= Work instruction =
All of the records below are to be printed exactly; the pictures are to be left out.

Records from a collection:
######

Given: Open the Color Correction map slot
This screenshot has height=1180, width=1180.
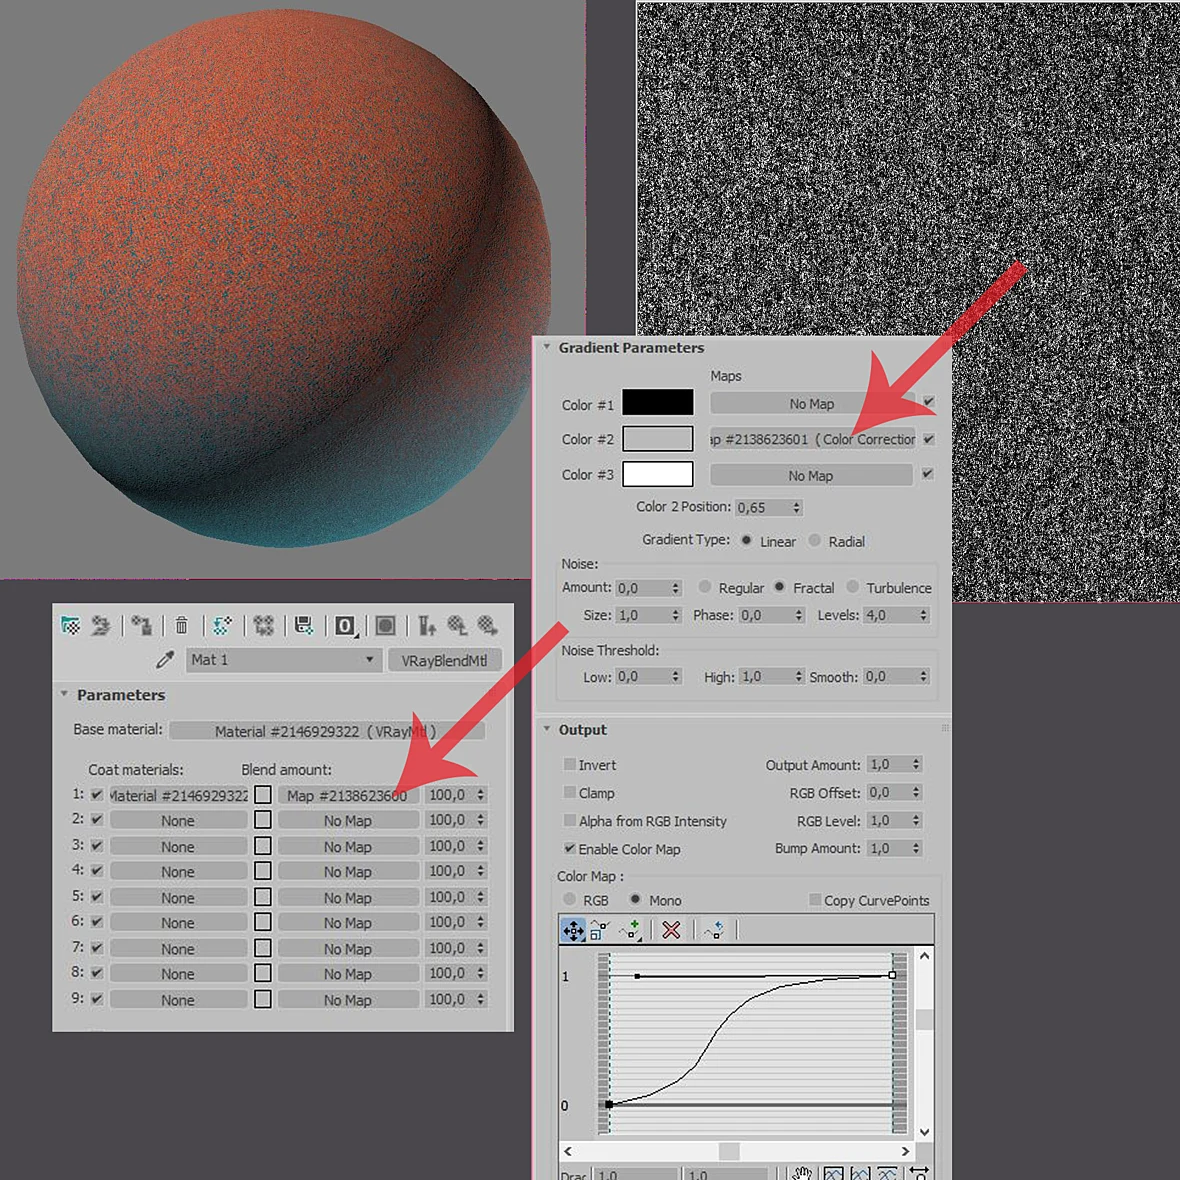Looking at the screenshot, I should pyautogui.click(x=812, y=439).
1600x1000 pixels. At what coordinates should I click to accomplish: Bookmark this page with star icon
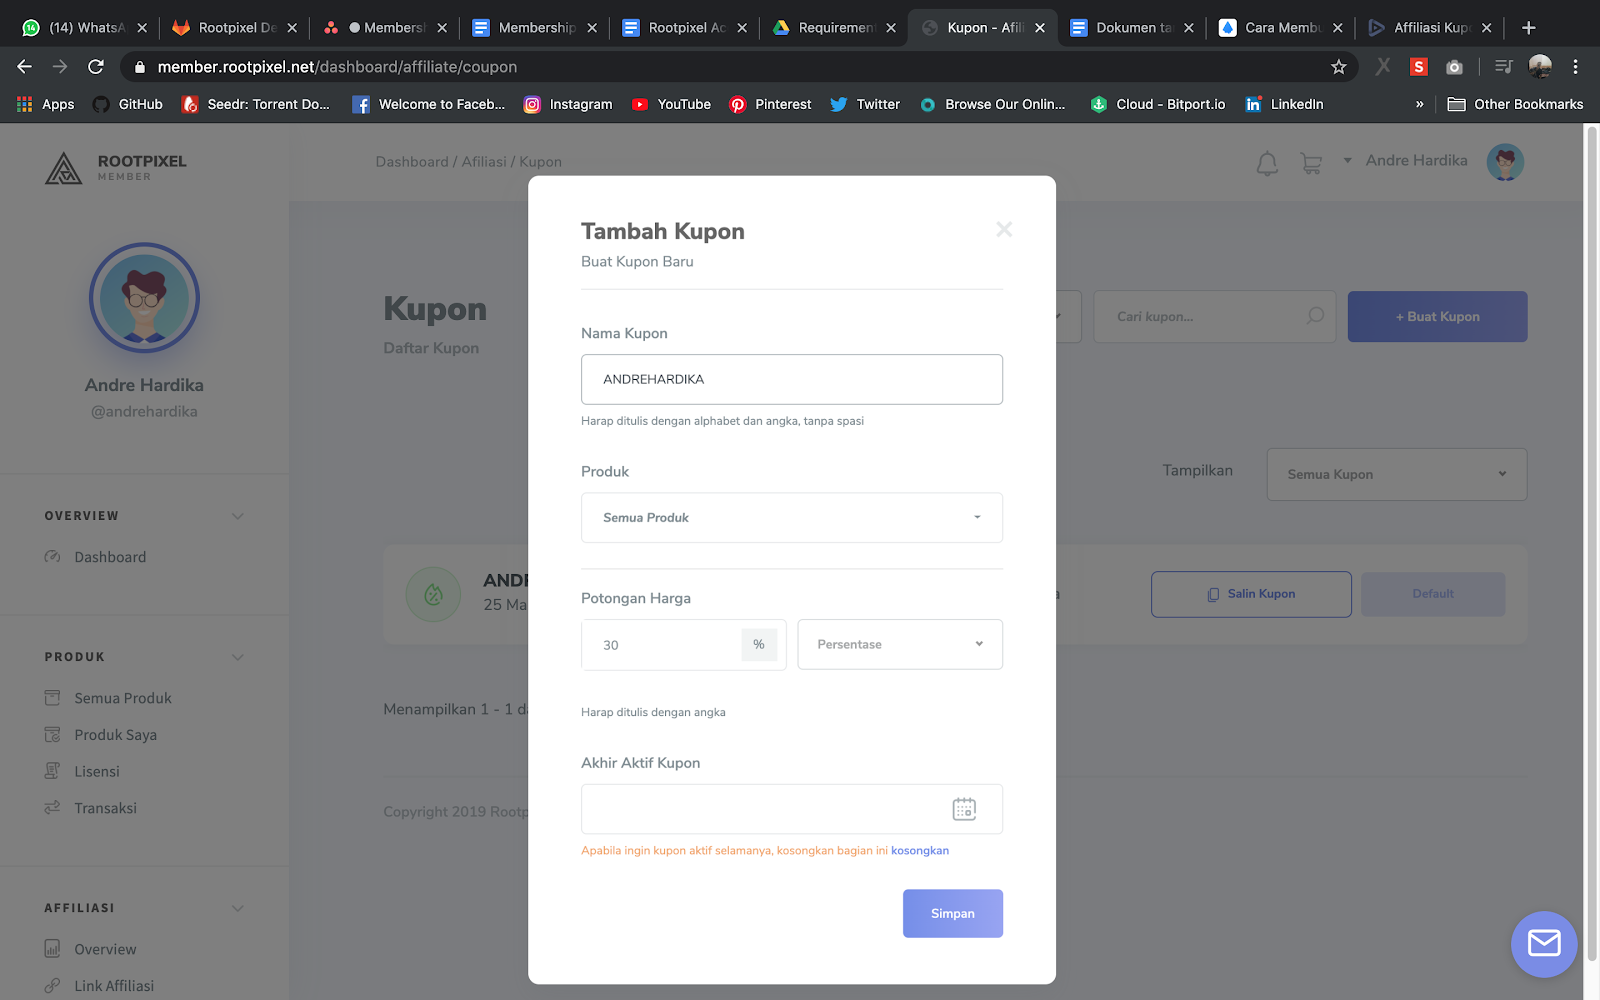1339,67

######

= Answer section =
Given: Open the Color Correction map slot
This screenshot has height=1180, width=1180.
Looking at the screenshot, I should pyautogui.click(x=812, y=439).
1600x1000 pixels. At what coordinates should I click to accomplish: Bookmark this page with star icon
1339,67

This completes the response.